针对诱空型虚假陈述与交易行为因果关系问题,在投资者诉深圳市彩虹精细化工股份有限公司虚假陈述责任纠纷案件中,广州市中级人民法院对投资者可能发生的投资行为、以及该行为与虚假陈述行为之间的因果关系作了归纳,并得到广东省高级人民法院支持。
其中认为:在虚假陈述行为实施日前即持有,并在虚假陈述行为实施日后、揭露日或更正日(下同)前卖出股票而发生亏损的投资者,将因没有享受到本应享有的信息红利而受到利益损害,故该部分投资者的前述损失与虚假陈述行为有因果关系,可以要求行为人赔偿;在实施日后揭露日前买入、又在该时段内卖出股票受到损失的投资者,虽然从买入时间上看,晚于应当披露的时间,但其损失亦由利好消息未能在其持股期间公布,系因虚假陈述行为人补救措施不及时所致,投资者亦没有享受到本应享有的信息红利而受到利益损害,故该部分投资者可以要求行为人赔偿。
笔者认为该意见不仅符合立法本意和法律规定,也符合公平合理原则。但广州市中级人民法院的上述归纳并未穷尽所有交易行为及与诱空型虚假陈述之间因果关系认定的情形。以怡球金属资源再生(中国)股份有限公司(以下简称怡球资源,601388)虚假陈述民事索赔事例进行进一步说明。

____________________

任务要求.
从所给文本中一字不改地照录一段：从含有“其中认为:在虚假陈述行为实施”的字句起，录到“分投资者可以要求行为人赔偿。”为止。

____________________

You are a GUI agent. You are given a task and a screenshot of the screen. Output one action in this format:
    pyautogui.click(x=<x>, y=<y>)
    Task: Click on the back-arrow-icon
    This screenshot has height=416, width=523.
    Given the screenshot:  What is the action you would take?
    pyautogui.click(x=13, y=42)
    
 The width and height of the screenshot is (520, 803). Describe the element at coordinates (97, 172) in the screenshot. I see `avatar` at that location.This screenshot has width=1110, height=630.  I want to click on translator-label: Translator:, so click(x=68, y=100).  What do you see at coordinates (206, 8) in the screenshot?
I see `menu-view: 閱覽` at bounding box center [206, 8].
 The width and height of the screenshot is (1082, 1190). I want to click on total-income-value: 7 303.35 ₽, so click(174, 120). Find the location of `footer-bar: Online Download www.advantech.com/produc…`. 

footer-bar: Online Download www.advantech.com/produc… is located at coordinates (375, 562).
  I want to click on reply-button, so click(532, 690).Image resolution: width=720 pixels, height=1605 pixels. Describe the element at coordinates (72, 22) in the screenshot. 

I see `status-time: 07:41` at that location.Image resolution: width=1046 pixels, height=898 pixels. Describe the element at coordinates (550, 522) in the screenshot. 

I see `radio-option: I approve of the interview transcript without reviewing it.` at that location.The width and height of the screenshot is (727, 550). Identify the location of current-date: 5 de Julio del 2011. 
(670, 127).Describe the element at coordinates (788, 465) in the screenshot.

____________________

练习结果.
其中认为:在虚假陈述行为实施日前即持有,并在虚假陈述行为实施日后、揭露日或更正日(下同)前卖出股票而发生亏损的投资者,将因没有享受到本应享有的信息红利而受到利益损害,故该部分投资者的前述损失与虚假陈述行为有因果关系,可以要求行为人赔偿;在实施日后揭露日前买入、又在该时段内卖出股票受到损失的投资者,虽然从买入时间上看,晚于应当披露的时间,但其损失亦由利好消息未能在其持股期间公布,系因虚假陈述行为人补救措施不及时所致,投资者亦没有享受到本应享有的信息红利而受到利益损害,故该部分投资者可以要求行为人赔偿。